# Boy Maltese and Bows?



## Hunter's Mom (Dec 8, 2008)

Hello,

I just introduced myself in the Introduction board but I have a question that I thought might be more appropriatly addressed here. I have a 6 year old male maltese. I have worked very hard to bring his hair back to its glory (I got him from a shelter last December and had to shave him down to almost nothing twice because of mats and tree sap). I am now at the point where we keep him in a puppy cut but have grown out his top knot (leaving eyebrows cut so the hair can stay down when he doesn't want it up) but I wanted to know if anyone else out there put bows on their guy's heads?
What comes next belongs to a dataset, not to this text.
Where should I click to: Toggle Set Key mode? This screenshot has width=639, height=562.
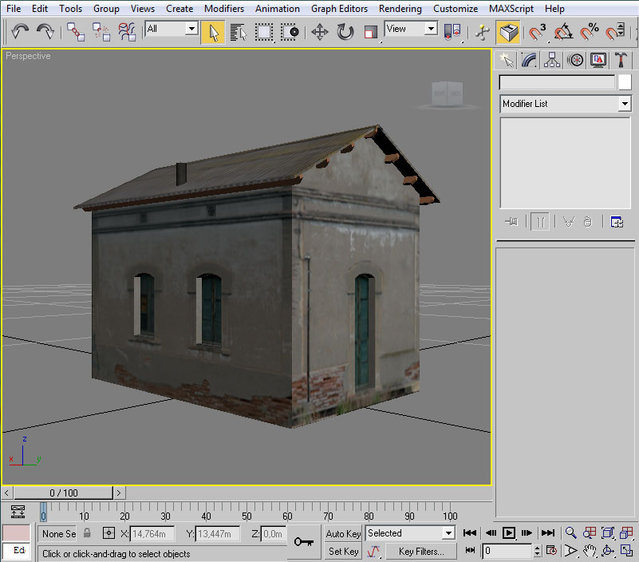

His hair is not long enough for papers so its just a spout and will always be that way as I dont want to have the super long hair on him. Pictures would be great as well as links to where you get your bows.

Thanks so much, 

Erin and Hunter


----------



## lilguyparker (Aug 16, 2007)

QUOTE (Hunter's Mom @ Dec 8 2008, 01:13 PM) index.php?act=findpost&pid=685578


> Hello,
> 
> I just introduced myself in the Introduction board but I have a question that I thought might be more appropriatly addressed here. I have a 6 year old male maltese. I have worked very hard to bring his hair back to its glory (I got him from a shelter last December and had to shave him down to almost nothing twice because of mats and tree sap). I am now at the point where we keep him in a puppy cut but have grown out his top knot (leaving eyebrows cut so the hair can stay down when he doesn't want it up) but I wanted to know if anyone else out there put bows on their guy's heads? His hair is not long enough for papers so its just a spout and will always be that way as I dont want to have the super long hair on him. Pictures would be great as well as links to where you get your bows.
> 
> ...


I love Marj's bows and Angelynn's bows.

http://www.myladysdogbows.com/home.html

http://www.shoptickledpinkboutique.com/sto...&Thumbs=150


----------



## Morkie4 (Oct 13, 2006)

I only have a male Yorkie and wear bows only on special occasions. But his topknot is LONG and the topknots on Yorkies are done totally different than on Malts. I buy my bows from this store. She does great work and will work with you to get your bows to match perfectly any outfit!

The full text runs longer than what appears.